3rd Circuit green-lights RICO suit v. First Unum
I-Pals,
Before we get to the big news out of the Third Judicial Circuit, in Philadelphia, I’d like to squeeze in this story:
U.S Study Finds Majority of Medical Malpractice Claims Close Without Payment.
It describes a new study by the DOJ’s Bureau of Justice Statistics that supports a growing suspicion around ITP HQ that there is much less than meets the eye to the med mal crisis often described by my pals at American Tort Reform Association and the Insurance Information Institute. This is the alleged crisis in which reckless plaintiffs lawyers gull “runaway juries” sitting in “judicial hellholes” into bankrupting insurers over meritless claims, and forcing them to charge premiums for some doctors of up to $200,000 a year — wrecking havoc on the health-care system, driving doctors out of surgical and OB-GYN specialties, requiring tort reform and caps on punitive damages, etc. It turns out there aren’t that many claims and most result in zero payments.
The study appears to support Prof. Tom Baker at U Conn.’s Insurance Law Center and his tremendous book, The Medical Malpractice Myth, a bargain at $22.50 hardbound, and now in paperback at $14 (poverty is no longer an excuse). ITP understands that the book is now being made into a major motion picture starring John Malkovich(1).
As the blub says:
“Are there too many medical malpractice suits?
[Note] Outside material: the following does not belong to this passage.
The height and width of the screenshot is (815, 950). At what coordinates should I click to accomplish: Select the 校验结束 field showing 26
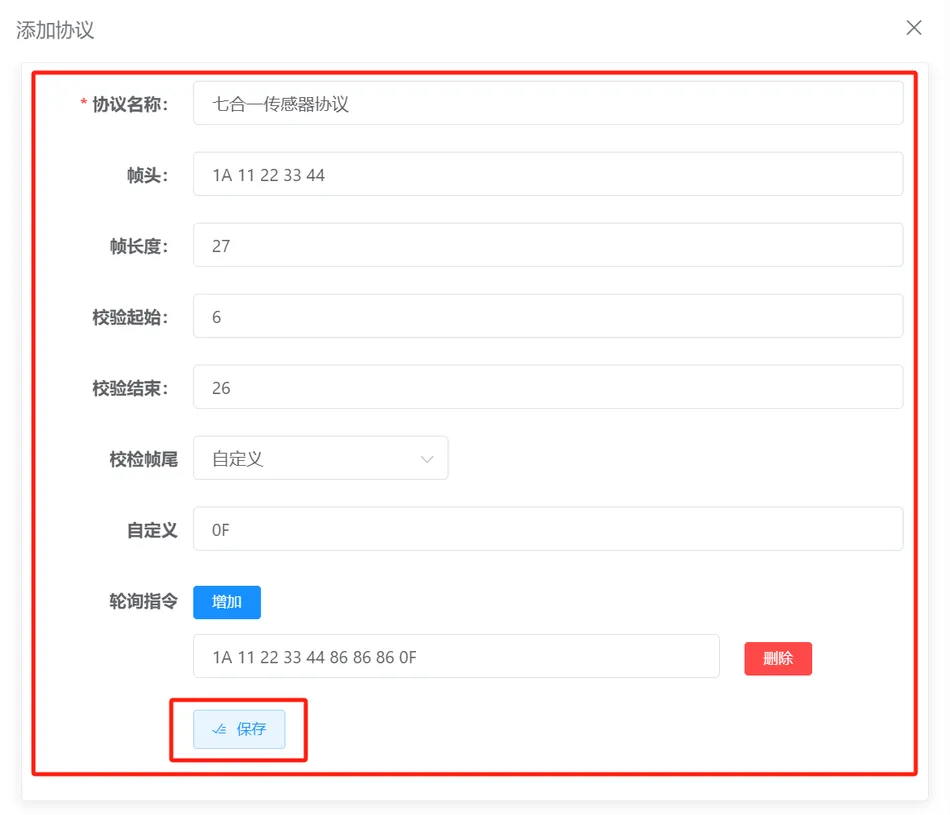click(547, 387)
No, according to Baker; there is actually a great deal more medical malpractice, with only a fraction of the cases ever seeing the inside of a courtroom.”
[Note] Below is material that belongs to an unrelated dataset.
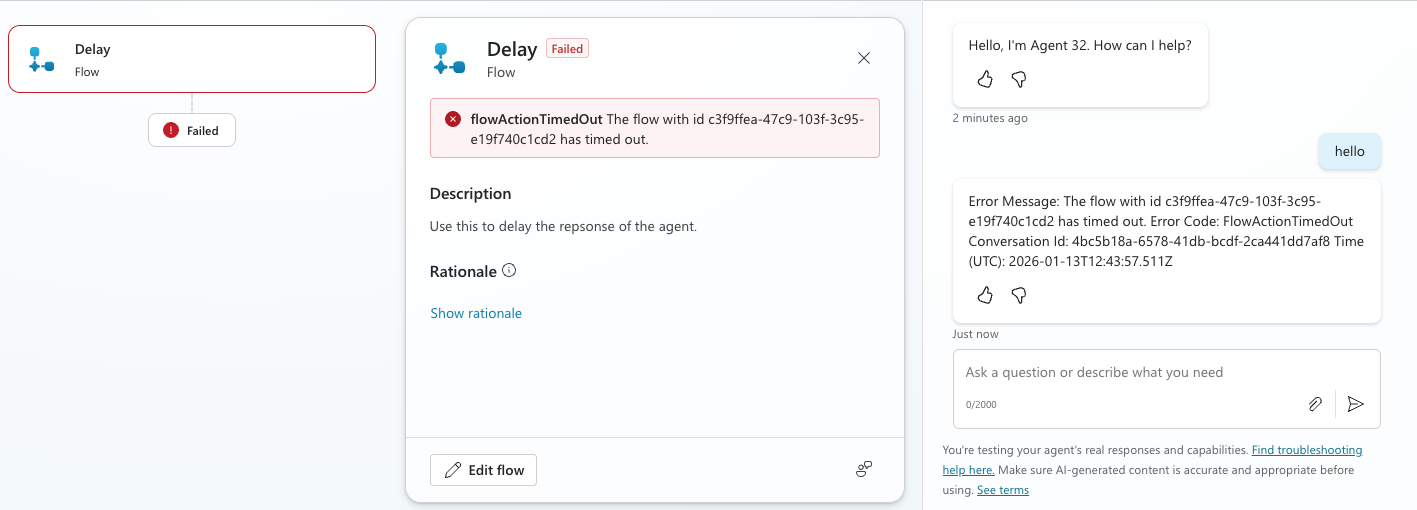
Task: Click the Rationale info icon
Action: coord(509,270)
The BJS Med Mal Study (pdf), also on ITP’s key documents page, studied seven states from 2000 to 2004 and found that of the fraction of medical accidents that actually wind up in court in Illinois, for instance, only 12% of those result in any payment at all, with only a few cases resulted payments of $1 million or more, generally instances in which the medical provider “engaged in reckless or criminal behavior.”
So why tort reform?
Ok, le tout monde d’assurance is abuzz with the April 3 Third Circuit decision that allows policyholders to sue insurers for fraud under the civil Racketeer-Influenced and Corrupt Organizations law, significant because it allows policyholders to bring a powerful federal law to bear despite McCarran-Ferguson, the 1945 federal law that generally leaves insurance regulations to the states and to state law. RICO, among other things, allows for triple damages.
The question was whether the use of RICO would “impair” the state’s regulatory regime, as First Unum, a unit of UnumProvident, now just Unum, had argued. It said allowing policyholders to sue under RICO would frustrate New Jersey’s “comprehensive” regulatory regime. The court found, to the contrary, that the use of RICO would “augment” it.
The Legendary Gene Anderson tells us in an Anderson Kill & Olick press release that the Weiss decision follows and expands upon a 1999 U.S. Supreme Court decision, Humana v. Forsythe, which allowed the use of RICO in Nevada, which has explicit state laws against fraud by insurers. Weiss means that RICO can be brought in states even where anti-insurer-fraud laws are less explicit. AKO wrote an influential amicus brief filed by United Policyholders in Humana(2) and cited by the high court.
The legal details are of less interest to ITP than the fact that more interesting data may be forthcoming about Unum, about which more is to come from here in future posts.
1. Also starring Clive Owen as the embattled but fun-loving Washington Post reporter who reads it and War Eagle as himself.